The input:
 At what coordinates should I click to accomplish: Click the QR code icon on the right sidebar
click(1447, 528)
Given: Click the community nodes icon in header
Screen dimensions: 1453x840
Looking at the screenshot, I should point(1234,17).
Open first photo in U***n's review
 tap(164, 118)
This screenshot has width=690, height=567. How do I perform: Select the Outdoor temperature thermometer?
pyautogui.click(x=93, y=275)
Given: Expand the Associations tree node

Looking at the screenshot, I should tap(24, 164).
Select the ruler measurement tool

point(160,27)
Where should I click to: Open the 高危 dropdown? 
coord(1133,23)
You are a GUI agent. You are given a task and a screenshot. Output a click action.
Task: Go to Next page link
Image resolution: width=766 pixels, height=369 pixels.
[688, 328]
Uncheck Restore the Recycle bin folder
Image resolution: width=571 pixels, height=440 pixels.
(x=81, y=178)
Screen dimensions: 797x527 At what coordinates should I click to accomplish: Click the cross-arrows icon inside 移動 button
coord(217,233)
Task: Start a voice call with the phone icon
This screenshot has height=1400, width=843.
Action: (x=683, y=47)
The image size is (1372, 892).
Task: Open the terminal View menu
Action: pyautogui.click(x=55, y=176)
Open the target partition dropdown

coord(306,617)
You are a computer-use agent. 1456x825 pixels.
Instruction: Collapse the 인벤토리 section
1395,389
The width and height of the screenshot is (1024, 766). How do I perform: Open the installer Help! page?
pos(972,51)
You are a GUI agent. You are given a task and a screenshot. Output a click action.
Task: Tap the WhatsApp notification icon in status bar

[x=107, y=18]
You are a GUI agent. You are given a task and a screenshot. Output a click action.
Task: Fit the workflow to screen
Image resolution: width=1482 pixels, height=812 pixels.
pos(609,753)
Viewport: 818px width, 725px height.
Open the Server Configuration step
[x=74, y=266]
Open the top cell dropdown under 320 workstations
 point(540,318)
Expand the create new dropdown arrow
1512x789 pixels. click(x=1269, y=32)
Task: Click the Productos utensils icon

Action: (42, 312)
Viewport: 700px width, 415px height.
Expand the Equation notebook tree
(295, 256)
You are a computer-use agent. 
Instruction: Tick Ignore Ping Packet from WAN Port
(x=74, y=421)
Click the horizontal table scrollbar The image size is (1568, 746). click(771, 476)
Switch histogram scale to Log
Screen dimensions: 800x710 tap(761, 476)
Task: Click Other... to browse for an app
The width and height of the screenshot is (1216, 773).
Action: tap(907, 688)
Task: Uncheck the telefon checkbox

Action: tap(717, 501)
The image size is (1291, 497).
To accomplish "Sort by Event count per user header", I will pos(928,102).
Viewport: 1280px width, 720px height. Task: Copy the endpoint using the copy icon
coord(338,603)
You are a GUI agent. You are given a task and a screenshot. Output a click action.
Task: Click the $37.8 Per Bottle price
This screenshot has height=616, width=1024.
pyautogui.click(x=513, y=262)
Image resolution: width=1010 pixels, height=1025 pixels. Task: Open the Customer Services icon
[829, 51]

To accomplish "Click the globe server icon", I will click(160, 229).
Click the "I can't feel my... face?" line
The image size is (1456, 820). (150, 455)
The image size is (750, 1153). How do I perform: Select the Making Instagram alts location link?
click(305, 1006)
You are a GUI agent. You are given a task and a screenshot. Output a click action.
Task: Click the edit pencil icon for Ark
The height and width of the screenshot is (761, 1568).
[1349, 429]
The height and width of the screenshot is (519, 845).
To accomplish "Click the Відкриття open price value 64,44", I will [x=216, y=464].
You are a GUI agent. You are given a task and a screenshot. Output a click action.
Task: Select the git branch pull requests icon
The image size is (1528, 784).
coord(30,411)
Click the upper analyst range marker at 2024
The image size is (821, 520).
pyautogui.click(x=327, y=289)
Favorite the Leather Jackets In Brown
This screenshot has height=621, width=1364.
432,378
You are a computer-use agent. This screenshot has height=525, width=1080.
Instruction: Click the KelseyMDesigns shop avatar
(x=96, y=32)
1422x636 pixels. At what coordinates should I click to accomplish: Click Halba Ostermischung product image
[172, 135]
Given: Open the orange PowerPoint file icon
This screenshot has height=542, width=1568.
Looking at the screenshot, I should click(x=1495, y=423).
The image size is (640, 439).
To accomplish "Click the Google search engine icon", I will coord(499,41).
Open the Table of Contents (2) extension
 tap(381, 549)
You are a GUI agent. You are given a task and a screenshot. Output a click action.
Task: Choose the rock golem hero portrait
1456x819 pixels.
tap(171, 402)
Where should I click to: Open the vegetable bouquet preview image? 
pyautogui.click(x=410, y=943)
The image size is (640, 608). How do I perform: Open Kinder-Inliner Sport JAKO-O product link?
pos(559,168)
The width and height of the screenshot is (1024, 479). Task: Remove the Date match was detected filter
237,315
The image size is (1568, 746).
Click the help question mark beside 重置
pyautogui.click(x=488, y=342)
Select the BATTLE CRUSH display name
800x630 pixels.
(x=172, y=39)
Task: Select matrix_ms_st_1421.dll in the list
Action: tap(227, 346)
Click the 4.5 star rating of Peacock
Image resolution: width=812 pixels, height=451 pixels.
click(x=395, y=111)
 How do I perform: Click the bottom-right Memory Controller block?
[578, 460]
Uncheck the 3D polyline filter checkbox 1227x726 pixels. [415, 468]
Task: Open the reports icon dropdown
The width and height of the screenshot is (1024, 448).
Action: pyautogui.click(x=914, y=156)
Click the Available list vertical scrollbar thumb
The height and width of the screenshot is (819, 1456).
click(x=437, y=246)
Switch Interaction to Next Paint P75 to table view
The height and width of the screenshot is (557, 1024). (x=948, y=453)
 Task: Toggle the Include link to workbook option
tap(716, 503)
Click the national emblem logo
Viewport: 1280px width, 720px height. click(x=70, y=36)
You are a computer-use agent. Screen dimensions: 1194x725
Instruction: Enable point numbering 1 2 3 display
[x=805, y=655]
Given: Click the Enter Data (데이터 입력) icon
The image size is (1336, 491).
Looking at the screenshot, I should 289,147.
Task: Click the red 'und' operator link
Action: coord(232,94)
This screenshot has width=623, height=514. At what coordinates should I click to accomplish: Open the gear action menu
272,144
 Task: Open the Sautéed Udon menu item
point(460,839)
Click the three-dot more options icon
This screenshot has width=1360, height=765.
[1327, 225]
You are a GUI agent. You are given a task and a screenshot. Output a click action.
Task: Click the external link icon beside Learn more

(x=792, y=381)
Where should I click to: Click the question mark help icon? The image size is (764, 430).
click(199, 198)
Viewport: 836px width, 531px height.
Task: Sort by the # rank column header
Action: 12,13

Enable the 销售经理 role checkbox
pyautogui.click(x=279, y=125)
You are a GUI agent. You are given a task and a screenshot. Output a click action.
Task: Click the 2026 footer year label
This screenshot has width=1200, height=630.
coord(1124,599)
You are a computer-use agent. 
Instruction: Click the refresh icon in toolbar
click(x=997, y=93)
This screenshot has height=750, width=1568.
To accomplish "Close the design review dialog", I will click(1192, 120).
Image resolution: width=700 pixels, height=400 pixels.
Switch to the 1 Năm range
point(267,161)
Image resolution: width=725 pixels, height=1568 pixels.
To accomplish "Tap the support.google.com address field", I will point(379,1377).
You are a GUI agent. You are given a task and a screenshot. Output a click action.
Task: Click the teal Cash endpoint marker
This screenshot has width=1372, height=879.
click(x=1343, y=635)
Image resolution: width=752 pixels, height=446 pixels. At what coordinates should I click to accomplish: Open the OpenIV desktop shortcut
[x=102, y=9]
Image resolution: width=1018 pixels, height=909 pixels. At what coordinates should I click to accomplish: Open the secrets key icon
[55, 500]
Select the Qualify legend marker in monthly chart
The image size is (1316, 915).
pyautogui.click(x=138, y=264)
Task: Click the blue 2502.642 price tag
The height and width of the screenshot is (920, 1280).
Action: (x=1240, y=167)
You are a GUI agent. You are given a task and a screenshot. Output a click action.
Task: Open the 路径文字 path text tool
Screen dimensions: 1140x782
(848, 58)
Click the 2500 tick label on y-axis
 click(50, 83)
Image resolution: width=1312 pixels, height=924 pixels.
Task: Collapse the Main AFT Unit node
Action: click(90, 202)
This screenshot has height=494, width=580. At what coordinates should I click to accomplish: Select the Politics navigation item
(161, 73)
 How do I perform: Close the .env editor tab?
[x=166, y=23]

Written request: Copy out verbatim the lines of the material above from the line with "Select the BATTLE CRUSH display name" to the line with "Action: 12,13", including both of those lines and nothing else.

Problem solution:
Select the BATTLE CRUSH display name
800x630 pixels.
(x=172, y=39)
Task: Select matrix_ms_st_1421.dll in the list
Action: tap(227, 346)
Click the 4.5 star rating of Peacock
Image resolution: width=812 pixels, height=451 pixels.
click(x=395, y=111)
 How do I perform: Click the bottom-right Memory Controller block?
[578, 460]
Uncheck the 3D polyline filter checkbox 1227x726 pixels. [415, 468]
Task: Open the reports icon dropdown
The width and height of the screenshot is (1024, 448).
Action: pyautogui.click(x=914, y=156)
Click the Available list vertical scrollbar thumb
The height and width of the screenshot is (819, 1456).
click(x=437, y=246)
Switch Interaction to Next Paint P75 to table view
The height and width of the screenshot is (557, 1024). (x=948, y=453)
 Task: Toggle the Include link to workbook option
tap(716, 503)
Click the national emblem logo
Viewport: 1280px width, 720px height. click(x=70, y=36)
You are a computer-use agent. Screen dimensions: 1194x725
Instruction: Enable point numbering 1 2 3 display
[x=805, y=655]
Given: Click the Enter Data (데이터 입력) icon
The image size is (1336, 491).
Looking at the screenshot, I should 289,147.
Task: Click the red 'und' operator link
Action: coord(232,94)
This screenshot has width=623, height=514. At what coordinates should I click to accomplish: Open the gear action menu
272,144
 Task: Open the Sautéed Udon menu item
point(460,839)
Click the three-dot more options icon
This screenshot has width=1360, height=765.
[1327, 225]
You are a GUI agent. You are given a task and a screenshot. Output a click action.
Task: Click the external link icon beside Learn more

(x=792, y=381)
Where should I click to: Click the question mark help icon? The image size is (764, 430).
click(199, 198)
Viewport: 836px width, 531px height.
Task: Sort by the # rank column header
Action: 12,13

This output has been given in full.